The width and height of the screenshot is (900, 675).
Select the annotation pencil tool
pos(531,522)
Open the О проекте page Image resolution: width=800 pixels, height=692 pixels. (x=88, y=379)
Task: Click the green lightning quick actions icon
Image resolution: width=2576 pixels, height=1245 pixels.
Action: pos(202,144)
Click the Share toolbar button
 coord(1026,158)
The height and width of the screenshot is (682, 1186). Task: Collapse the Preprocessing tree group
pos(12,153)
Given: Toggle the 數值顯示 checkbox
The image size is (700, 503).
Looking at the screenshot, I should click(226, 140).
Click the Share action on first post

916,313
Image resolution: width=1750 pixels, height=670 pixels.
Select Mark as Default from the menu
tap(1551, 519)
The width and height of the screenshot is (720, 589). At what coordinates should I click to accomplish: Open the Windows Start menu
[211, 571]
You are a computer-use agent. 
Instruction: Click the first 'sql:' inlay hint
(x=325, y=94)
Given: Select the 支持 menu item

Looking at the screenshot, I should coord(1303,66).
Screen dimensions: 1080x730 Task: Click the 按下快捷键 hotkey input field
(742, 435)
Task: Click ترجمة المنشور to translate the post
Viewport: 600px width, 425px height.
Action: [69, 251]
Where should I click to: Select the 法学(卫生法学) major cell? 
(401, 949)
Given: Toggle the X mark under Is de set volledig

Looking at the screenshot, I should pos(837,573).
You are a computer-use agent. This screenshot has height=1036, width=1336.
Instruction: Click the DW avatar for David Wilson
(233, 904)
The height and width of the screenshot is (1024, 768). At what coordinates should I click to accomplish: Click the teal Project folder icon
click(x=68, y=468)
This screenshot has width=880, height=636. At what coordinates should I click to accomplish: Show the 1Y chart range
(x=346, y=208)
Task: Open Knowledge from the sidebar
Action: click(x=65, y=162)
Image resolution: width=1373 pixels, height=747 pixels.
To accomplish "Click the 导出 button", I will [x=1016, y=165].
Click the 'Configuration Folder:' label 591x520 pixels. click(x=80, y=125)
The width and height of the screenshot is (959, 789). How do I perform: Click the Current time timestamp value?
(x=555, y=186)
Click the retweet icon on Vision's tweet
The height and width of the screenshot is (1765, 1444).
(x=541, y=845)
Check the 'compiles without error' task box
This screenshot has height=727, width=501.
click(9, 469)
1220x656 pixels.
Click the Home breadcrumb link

———

__EXERCISE PROMPT__.
Show, from the entries above, every line that includes the string "computer".

__ANSWER SECTION__.
You are a computer-use agent. 
You are a computer-use agent. This screenshot has height=1036, width=1336.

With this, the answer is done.